In between is clxl46. memory growing, but not as fast as clx58 <0.71.0> user_drv:init/1 1199557 33405980 0 user_drv gen_statem:loop_receive/3 10

memory footprint from top: clx42: 76MB, clx46: 146MB, clx58: 219MB

nicklausdj commented 9 months ago

no non-zero msg queue's.

kengell commented 9 months ago

Parameter page of memory usage and process count for CLX nodes where I am primary keeper.
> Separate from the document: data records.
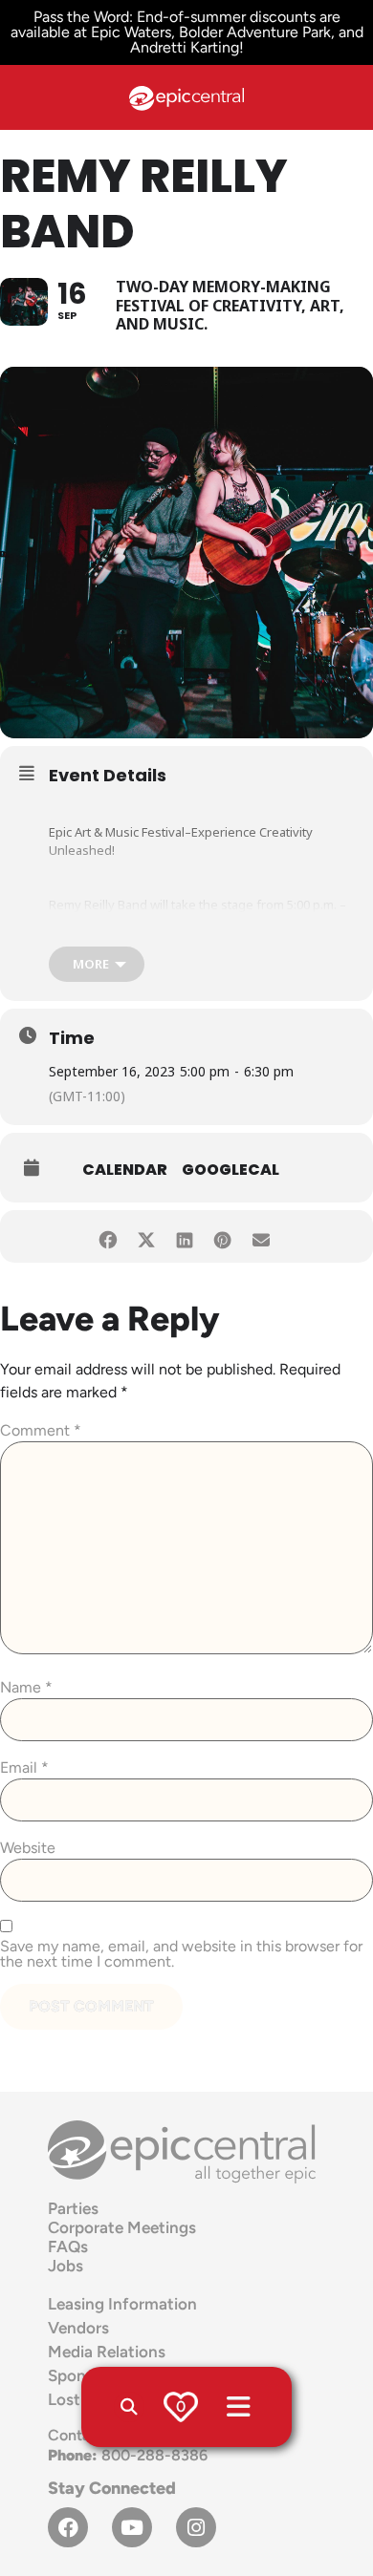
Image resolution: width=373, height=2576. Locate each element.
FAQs (68, 2246)
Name (26, 1687)
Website (27, 1848)
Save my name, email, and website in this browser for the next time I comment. (181, 1954)
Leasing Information (122, 2303)
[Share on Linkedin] (184, 1236)
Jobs (65, 2265)
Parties (73, 2208)
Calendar (124, 1170)
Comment (40, 1430)
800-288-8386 (128, 2455)
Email (24, 1768)
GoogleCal (230, 1170)
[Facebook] (68, 2527)
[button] (129, 2407)
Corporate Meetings (122, 2227)
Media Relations (106, 2351)
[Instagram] (196, 2527)
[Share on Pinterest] (222, 1236)
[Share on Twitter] (146, 1236)
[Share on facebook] (107, 1236)
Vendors (78, 2327)
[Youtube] (132, 2527)
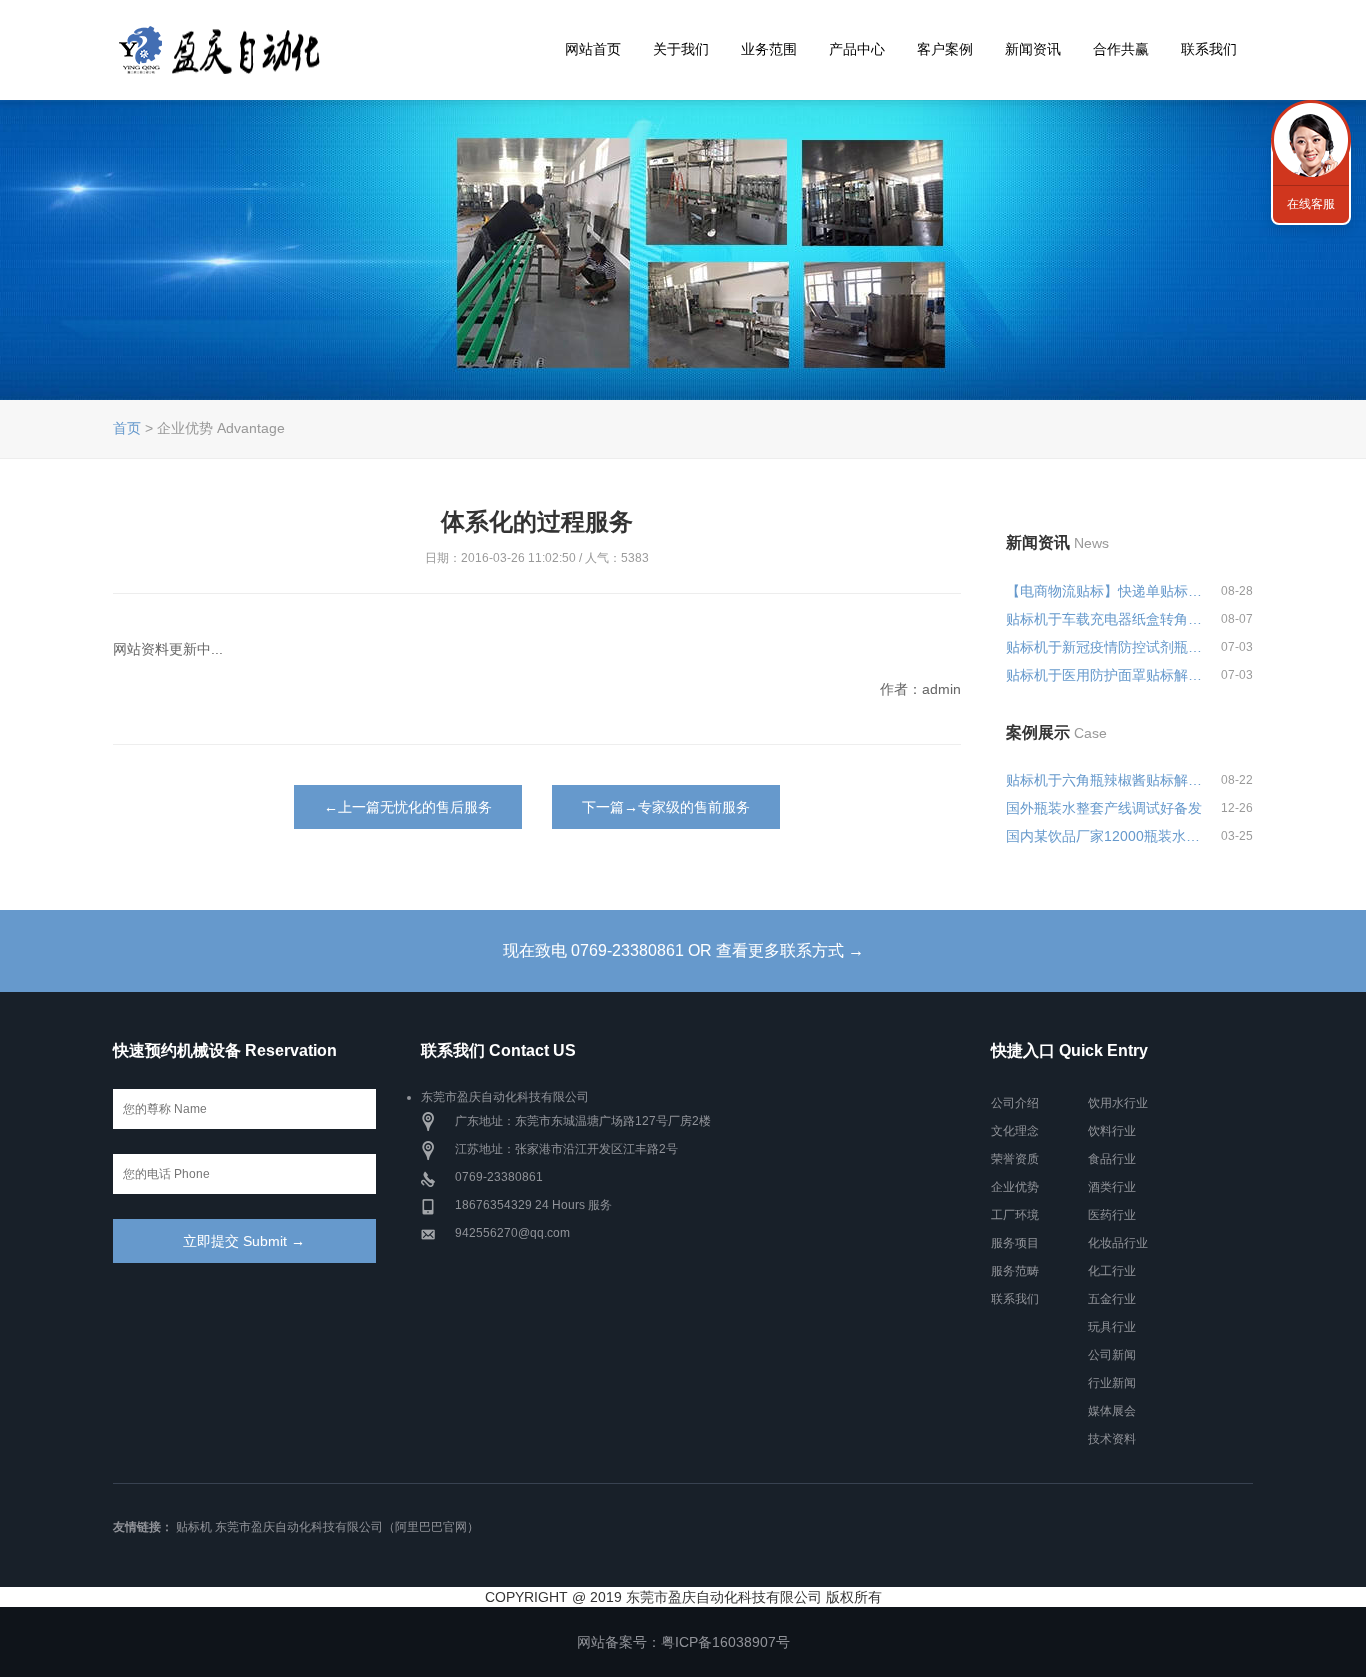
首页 (127, 428)
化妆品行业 (1118, 1243)
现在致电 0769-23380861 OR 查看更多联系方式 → (683, 950)
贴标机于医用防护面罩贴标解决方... (1105, 675)
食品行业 (1112, 1159)
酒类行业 (1112, 1187)
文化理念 (1015, 1131)
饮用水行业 (1118, 1103)
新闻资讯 (1033, 49)
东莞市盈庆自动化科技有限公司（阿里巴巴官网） (347, 1527)
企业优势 (1015, 1187)
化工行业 (1112, 1271)
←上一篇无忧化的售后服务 (408, 807)
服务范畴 (1015, 1271)
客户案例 (945, 49)
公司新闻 (1112, 1355)
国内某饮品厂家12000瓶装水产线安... (1105, 836)
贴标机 (194, 1527)
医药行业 (1112, 1215)
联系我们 (1209, 49)
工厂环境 (1015, 1215)
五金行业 (1112, 1299)
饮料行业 (1112, 1131)
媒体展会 (1112, 1411)
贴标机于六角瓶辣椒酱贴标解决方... (1105, 780)
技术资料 (1112, 1439)
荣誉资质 (1015, 1159)
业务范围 (769, 49)
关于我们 (681, 49)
Looks like from worst to best for memory usage:

Image

kengell commented 9 months ago
  1. I obsoleted devices on ACNET nodes CLX41E and CLX58E (including CMLRFA, B, C, D) that were returning invalid OID errors.
  2. I restarted the run_erl_fe task on both CLX41E and CLX58E.
  3. I added all the devices e.g. (U:EMEE28) listed in my previous post to the Controls data logger at 1HZ.
nicklausdj commented 9 months ago

Shoot. clx58e is now running 26.1 No signs of leaking after 20 minutes but Keith removed most of what was causing it to log. Don't touch 40! I'll upgrade it to 26.1 next.
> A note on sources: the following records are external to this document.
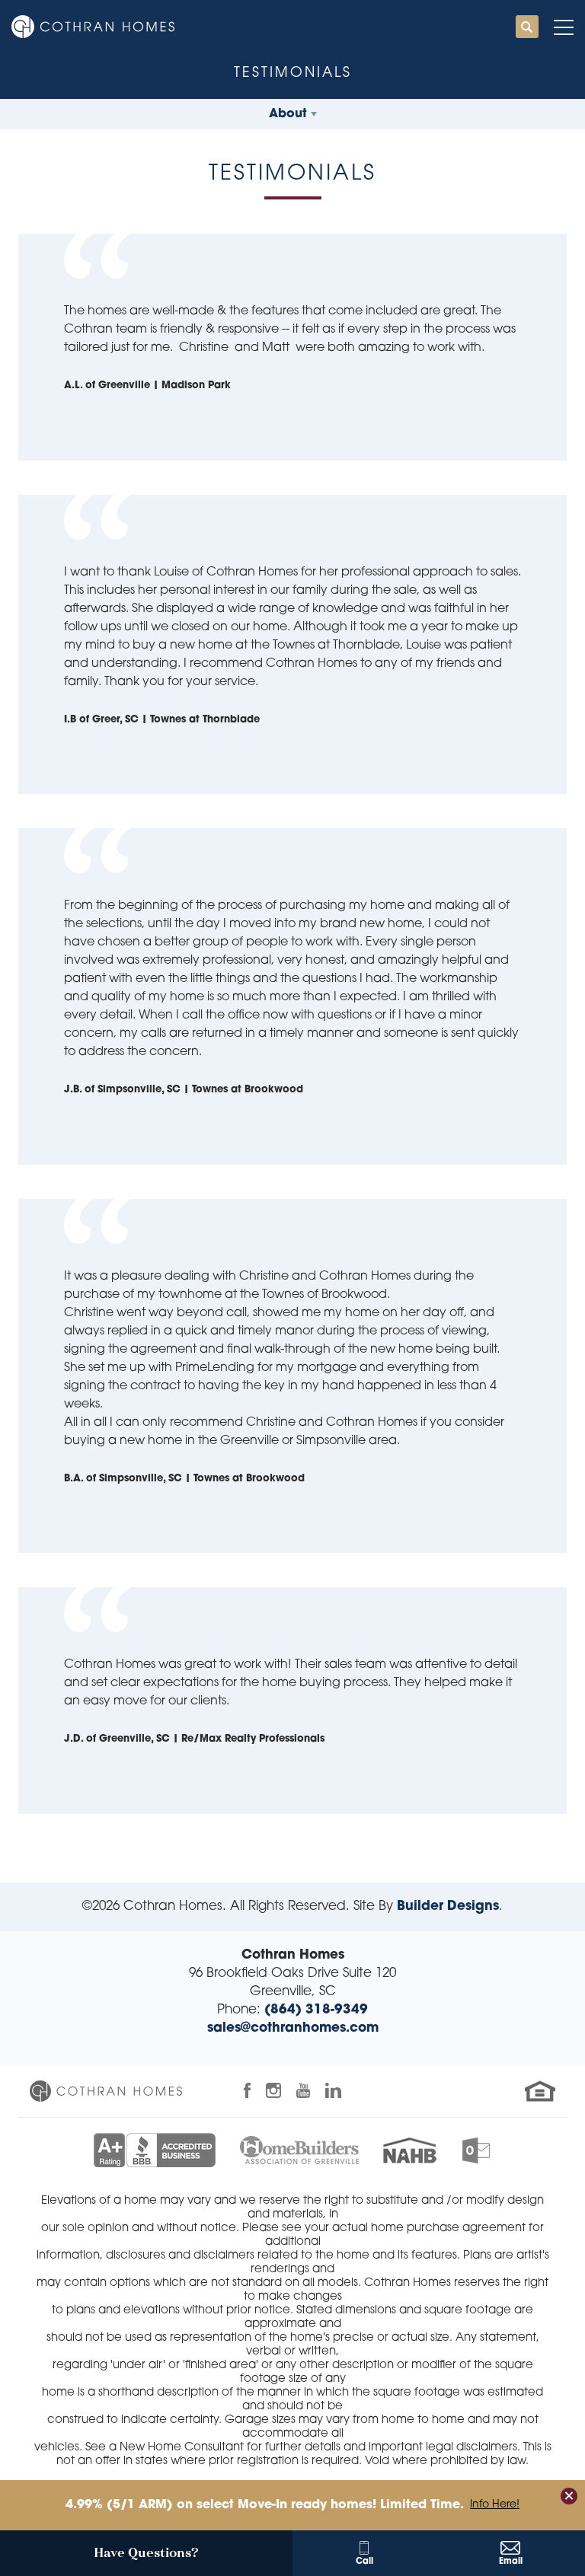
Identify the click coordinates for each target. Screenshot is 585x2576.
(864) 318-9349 (316, 2010)
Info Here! (494, 2505)
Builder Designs (448, 1906)
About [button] (288, 114)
nicklausdj commented 9 months ago

I'm running the 26.1 version on 40 but it is still leaking badly, easily observable with top. But it only has 26.1 in the /usr/local/frontend/sync area, not installed globally. I think it all runs out of that local area, but am not 100% certain it doesn't pick up something from the global path.

nicklausdj commented 9 months ago

I now have clx40, 46, 58, and 67 running 26.1. 46 has logged about 3MB worth of logs since restart, with no sign of memory leakage. 58 & 67 seem fine, but aren't logging much either since they've been cleaned up. 40 leaks badly, but isn't logging much at all, so there is something else going on there, apparently. Here's the last hour or so of memory usage of 58 (green) & 46 (red) Screenshot 2023-10-04 at 4 33 58 PM

BTW: clx_sync_master (which fills update_fe pushes) now has 26.1 compiled code (& runtime).

kengell commented 9 months ago

Overnight plot of CLX40, 41, 44, 56, 58 and 68.

All six seem stable in their memory usage - no large growth. Devices were added to the Controls data logger yesterday.

Plot Legend

Image

awattsFNAL commented 9 months ago

Move to Erlang 26.1 has fixed this issue.